(Recorded data)
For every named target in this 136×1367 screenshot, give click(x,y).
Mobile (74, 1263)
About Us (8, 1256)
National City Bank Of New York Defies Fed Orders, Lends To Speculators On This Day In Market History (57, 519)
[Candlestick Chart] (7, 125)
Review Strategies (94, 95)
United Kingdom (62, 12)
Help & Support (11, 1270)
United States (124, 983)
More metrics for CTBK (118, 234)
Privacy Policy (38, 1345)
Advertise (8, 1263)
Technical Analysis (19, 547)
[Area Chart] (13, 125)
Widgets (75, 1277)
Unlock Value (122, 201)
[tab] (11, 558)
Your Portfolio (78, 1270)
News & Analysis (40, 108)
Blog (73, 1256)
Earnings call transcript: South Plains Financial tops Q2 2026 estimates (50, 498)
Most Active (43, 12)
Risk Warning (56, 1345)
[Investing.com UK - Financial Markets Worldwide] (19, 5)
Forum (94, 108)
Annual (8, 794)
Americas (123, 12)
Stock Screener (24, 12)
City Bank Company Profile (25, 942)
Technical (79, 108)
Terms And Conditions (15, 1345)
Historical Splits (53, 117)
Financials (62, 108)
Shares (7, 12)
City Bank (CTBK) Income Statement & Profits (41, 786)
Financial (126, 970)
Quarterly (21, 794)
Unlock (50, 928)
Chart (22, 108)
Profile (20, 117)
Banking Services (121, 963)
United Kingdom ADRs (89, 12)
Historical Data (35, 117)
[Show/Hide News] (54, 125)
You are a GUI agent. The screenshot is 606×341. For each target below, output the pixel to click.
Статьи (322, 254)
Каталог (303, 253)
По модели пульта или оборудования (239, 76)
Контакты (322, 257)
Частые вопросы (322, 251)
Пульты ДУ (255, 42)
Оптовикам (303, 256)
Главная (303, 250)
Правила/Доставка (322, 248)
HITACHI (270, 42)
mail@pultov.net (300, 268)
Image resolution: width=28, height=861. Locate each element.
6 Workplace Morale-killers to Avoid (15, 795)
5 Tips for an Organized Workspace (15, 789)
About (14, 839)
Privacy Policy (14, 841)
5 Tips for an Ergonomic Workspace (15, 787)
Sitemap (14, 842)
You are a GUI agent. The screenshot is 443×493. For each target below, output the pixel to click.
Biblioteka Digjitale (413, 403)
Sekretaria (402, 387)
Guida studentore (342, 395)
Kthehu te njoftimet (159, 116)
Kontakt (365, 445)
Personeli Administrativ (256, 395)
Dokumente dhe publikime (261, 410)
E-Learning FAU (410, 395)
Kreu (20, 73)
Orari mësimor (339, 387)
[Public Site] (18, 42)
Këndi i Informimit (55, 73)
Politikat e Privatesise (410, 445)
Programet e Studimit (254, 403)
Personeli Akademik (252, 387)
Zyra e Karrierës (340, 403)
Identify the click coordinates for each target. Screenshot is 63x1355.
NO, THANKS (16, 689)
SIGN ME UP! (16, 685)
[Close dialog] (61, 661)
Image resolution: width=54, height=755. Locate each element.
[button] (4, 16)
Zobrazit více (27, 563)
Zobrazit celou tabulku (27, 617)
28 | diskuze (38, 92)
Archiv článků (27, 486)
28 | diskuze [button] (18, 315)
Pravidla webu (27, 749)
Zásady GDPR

| Set problem |
Identify every line in the records above that contains the string "pixel", and copy each of those lines in full.

| The result |
You are a GUI agent. The screenshot is 606×341. For each target below, output the pixel to click.
You are a GUI agent. The screenshot is 443×493. For each target below, output the pixel to click.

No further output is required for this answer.